Reconstruyendo el muro

…Luego les pedí que se colocaran agrupados por familias detrás del muro, en los espacios que todavía no habían sido reparados.  Como vi que estaban preocupados, me levanté y les dije a los jefes, a los gobernadores y a todos los demás: «No tengan miedo. Recuerden que Dios es poderoso, y que ante él todos tiemblan. ¡Luchen por sus compatriotas, sus hijos, hijas, esposas y hogares!»

 Nehemías 4:13b y 14 TLA

(Énfasis del autor)

¿Por qué Nehemías quería reconstruir el muro? Porque protegía a la ciudad de todo ataque extranjero. La muralla de la ciudad tenía dos kilómetros y medio de largo y aproximadamente tres metros de ancho… 

Este líder pensó: “En las ciudades hay gente, no solo casas, calles y medios de transporte. Si la comunidad es grande, el muro debe ser lo suficientemente extenso y sólido como para protegerla. Sin embargo, no todos los reconstructores pueden estar en la misma parte de la muralla al mismo tiempo, sino todo el resto sigue derribado y la reedificación se demora”.

…El que tocaba la trompeta estaba al lado mío, pues yo les había dicho a los jefes y a los asistentes, y a todos los demás: «El trabajo es demasiado y falta mucho por reconstruir; además, estamos repartidos por todo el muro y lejos unos de otros.  Por eso, si nos atacan, oirán sonar la trompeta. Si así sucede, corran a ayudarnos. Nuestro Dios luchará por nosotros».

Nehemías 4:18b -20 TLA

(Énfasis del autor)

Nehemías no solo pensó como arquitecto, también pensó en cómo liderar a la gente. Eran de todas las edades y con diferentes habilidades, así que le transmitió al pueblo una estrategia bien detallada: “Hay que distribuir a los trabajadores por sectores, pero también hay que tener al lado a uno que toque la trompeta y si llega un enemigo dé la voz de alarma para que todos puedan correr a ayudar.”

Al guiarlos les recuerda el pasado, para que puedan percibir que el Dios que los había sacado de la esclavitud y había vencido a sus enemigos seguía siendo el mismo.

La mención de la trompeta y de que Dios pelearía por ellos era muy significativa para los israelitas. Traía a su memoria el momento decisivo en que estaban rodeados, el mar Rojo delante y los egipcios detrás.

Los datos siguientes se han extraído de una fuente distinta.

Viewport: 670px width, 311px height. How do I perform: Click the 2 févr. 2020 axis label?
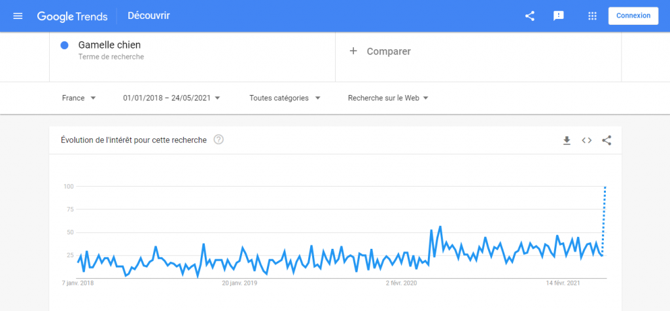[x=400, y=284]
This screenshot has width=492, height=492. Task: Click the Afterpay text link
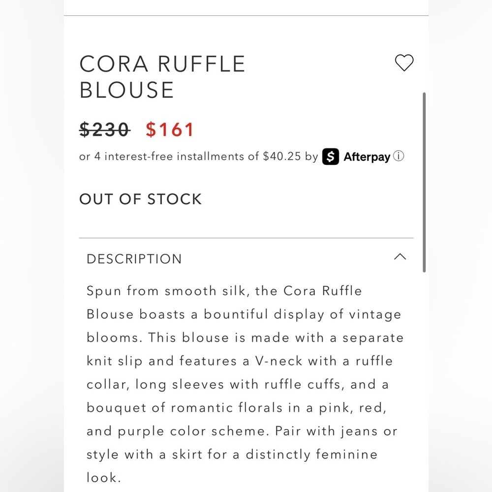click(366, 156)
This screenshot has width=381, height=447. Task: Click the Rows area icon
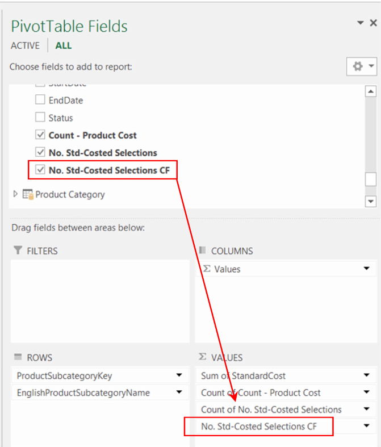tap(18, 357)
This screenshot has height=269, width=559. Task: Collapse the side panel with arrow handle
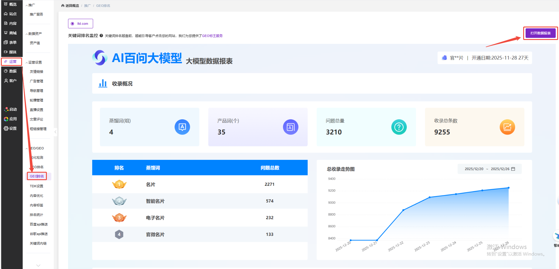(x=55, y=132)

Moisés les dice que se mantengan firmes, que el Señor pelearía por ellos y pudieron atravesar el mar en seco y ver cómo sus enemigos se hundían para siempre. Tiempo después reafirmo su promesa a Josué y posteriormente Gedeón, un hombre temeroso y sin demasiada fe pudo tomar el campamento enemigo con un grupo de hombres que llevaban trompetas y teas ardiendo.

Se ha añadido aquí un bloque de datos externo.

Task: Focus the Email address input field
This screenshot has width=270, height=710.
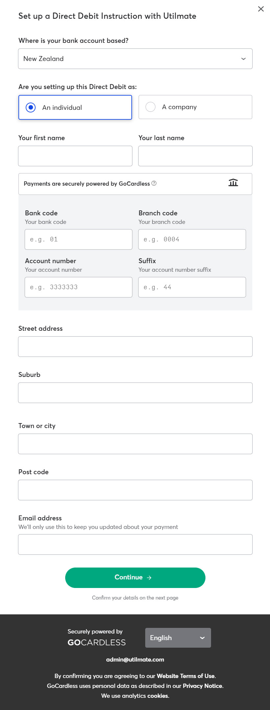Action: [x=135, y=544]
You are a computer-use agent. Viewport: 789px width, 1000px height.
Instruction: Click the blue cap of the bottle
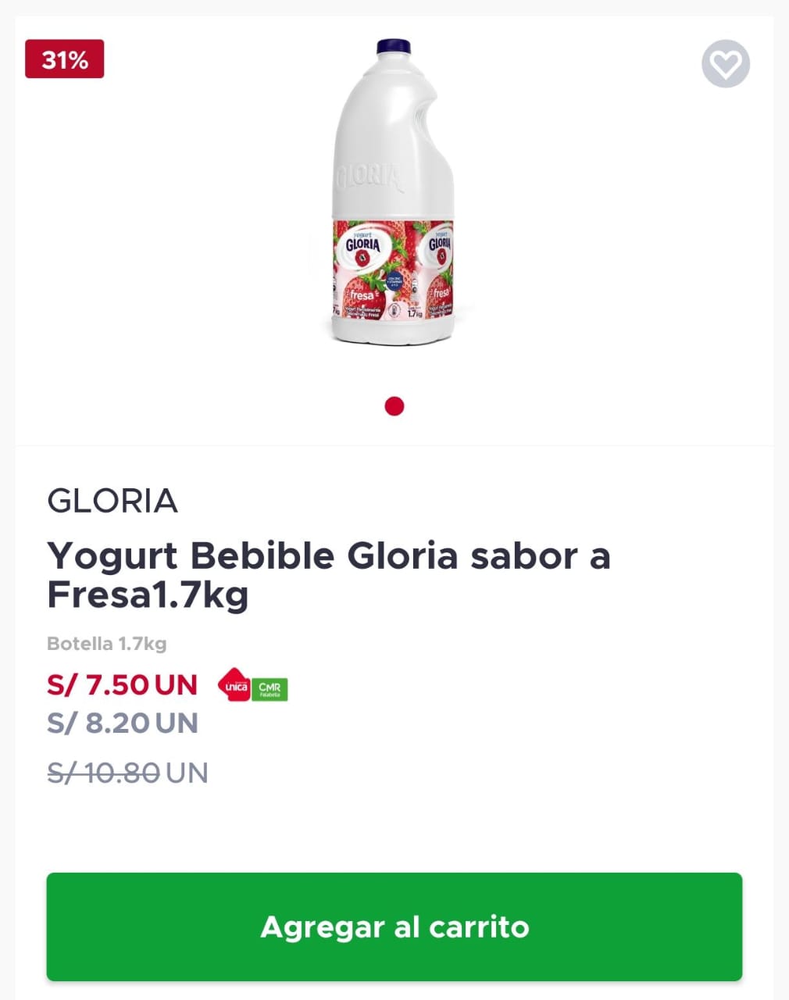394,47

La iglesia del Señor a nivel global constantemente está abocada a reconstruir, apuntalar, y afirmar lo que se desmorona.

En nuestra iglesia este es un tiempo en el que como comunidad de fe estamos abocados a la tarea de reconstruir y atraer a todos a Su Presencia. Por eso todos tenemos que involucrarnos y estar repartidos a lo largo del muro, un poco lejos los unos de los otros… pero suficientemente cerca para asistirnos y sostenernos.

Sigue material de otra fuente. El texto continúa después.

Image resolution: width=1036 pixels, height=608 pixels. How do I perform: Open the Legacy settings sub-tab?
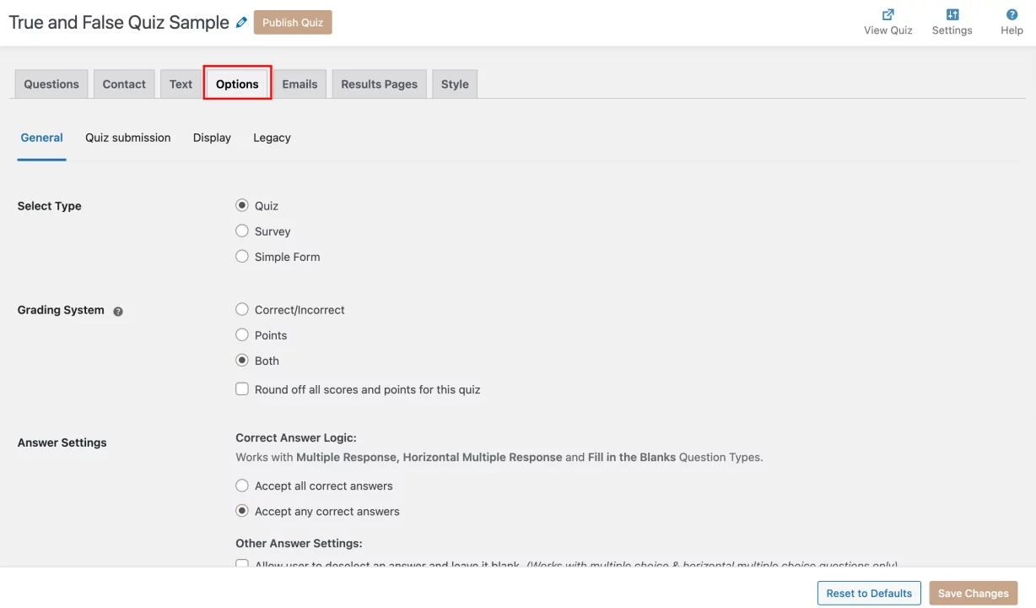271,137

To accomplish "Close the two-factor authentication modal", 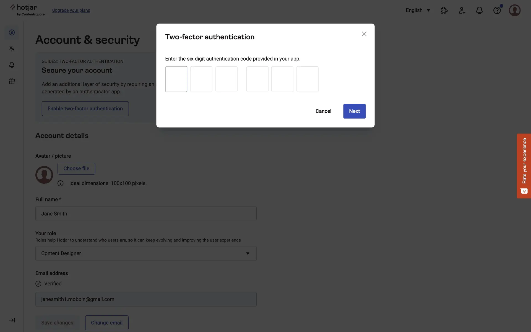I will tap(364, 34).
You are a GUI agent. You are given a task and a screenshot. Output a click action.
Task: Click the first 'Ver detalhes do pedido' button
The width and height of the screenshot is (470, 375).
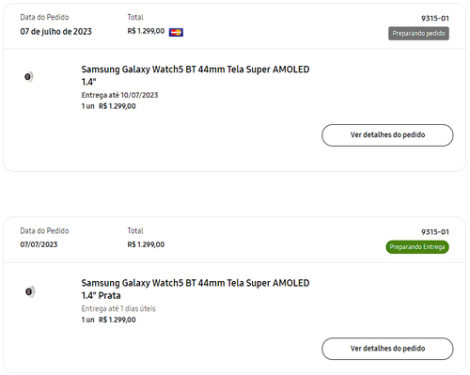click(387, 135)
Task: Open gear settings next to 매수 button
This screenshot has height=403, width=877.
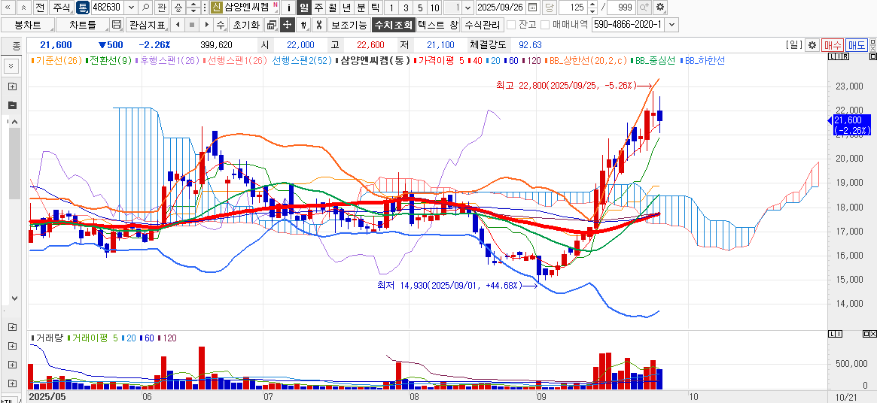Action: pos(812,45)
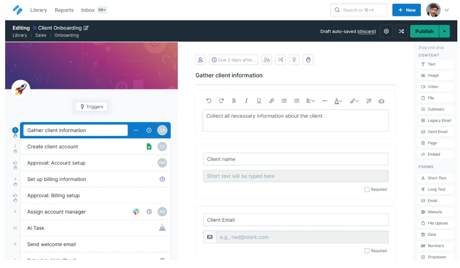Expand the user profile menu chevron
Screen dimensions: 460x268
click(447, 10)
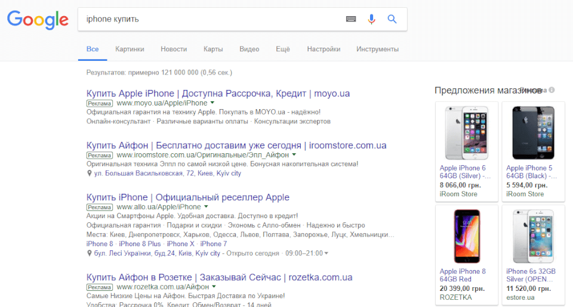Screen dimensions: 573x307
Task: Click into the search input field
Action: coord(209,19)
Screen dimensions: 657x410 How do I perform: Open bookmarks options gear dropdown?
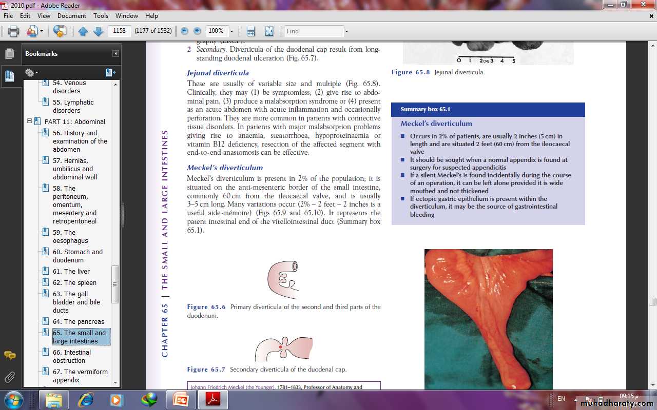point(31,73)
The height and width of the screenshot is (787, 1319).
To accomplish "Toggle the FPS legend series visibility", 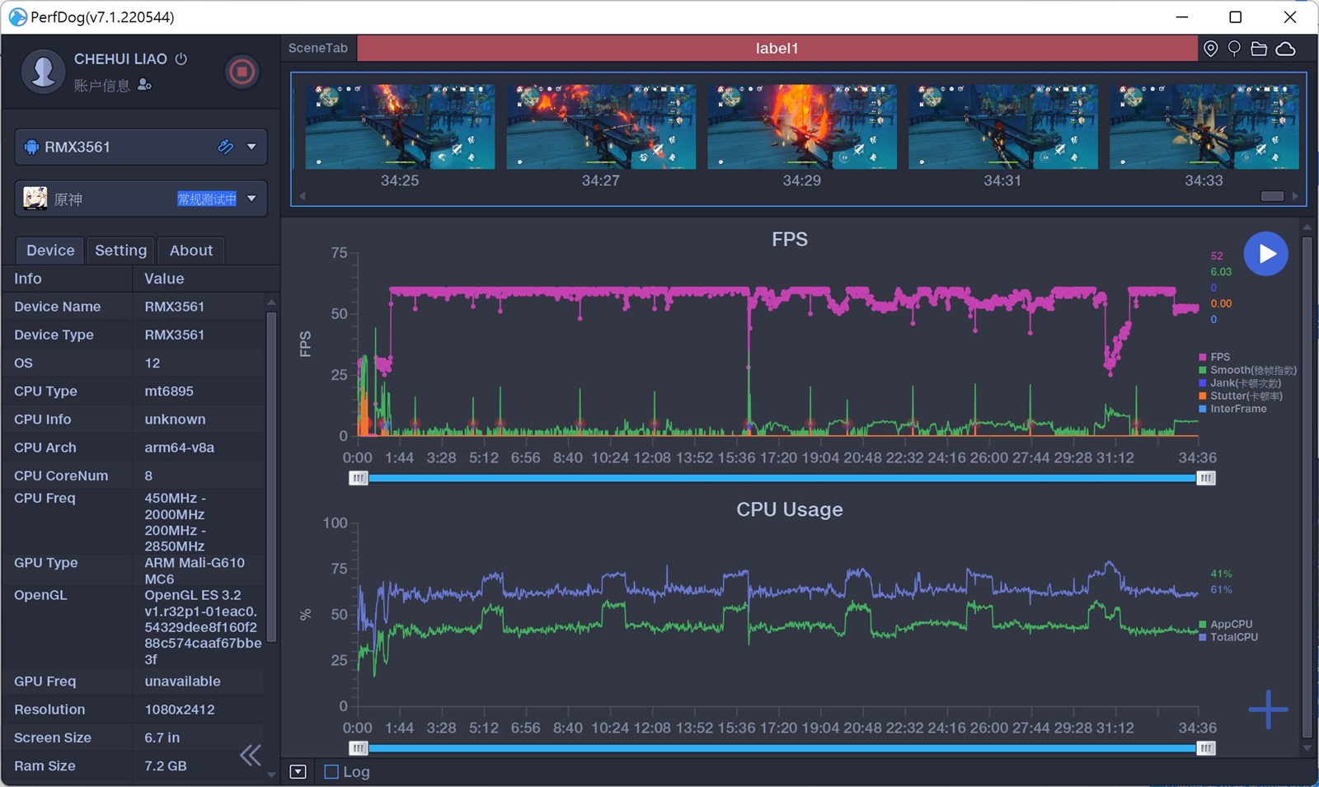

La propuesta es mantener y redescubrir aún más una comunidad comprometida en amor

hacia adentro y hacia afuera.

¿Cómo se afirma el sentido de comunidad? No se trata solo del formato… Reunión de domingo, o encuentros semanales, las actividades eclesiásticas ayudan, pero el motivo detrás de las actividades es lo que realmente produce cambios. “Elegirnos y amarnos”

El muro de la iglesia se afianza cuando vemos la necesidad del otro, los muros familiares y personales que fueron dañados por un tiempo duro. Reconocer lo hemos ido perdiendo poco a poco por distanciamiento social.

Descubrir la soledad del otro, llorando con quien llora y alegrándonos con quienes se alegra. Necesitamos acortar distancias, hay mucho por reconstruir por delante.

Nuestra sociedad sufre de un tejido social roto, con crisis, peleas y enfrentamientos de todo tipo, por eso nosotros, que somos parte de ese tejido social, nos necesitamos cerca, afianzando amistades y descubriendo nuevas relaciones en Cristo.

Hoy, como en los tiempos bíblicos podemos abocarnos a la reconstrucción con la absoluta certeza de que los propósitos del Señor nunca serán frustrados y, que aunque en algunas ocasiones estemos lejos, cuando el enemigo se quiera interponer el Espíritu Santo dará el sonido de alarma.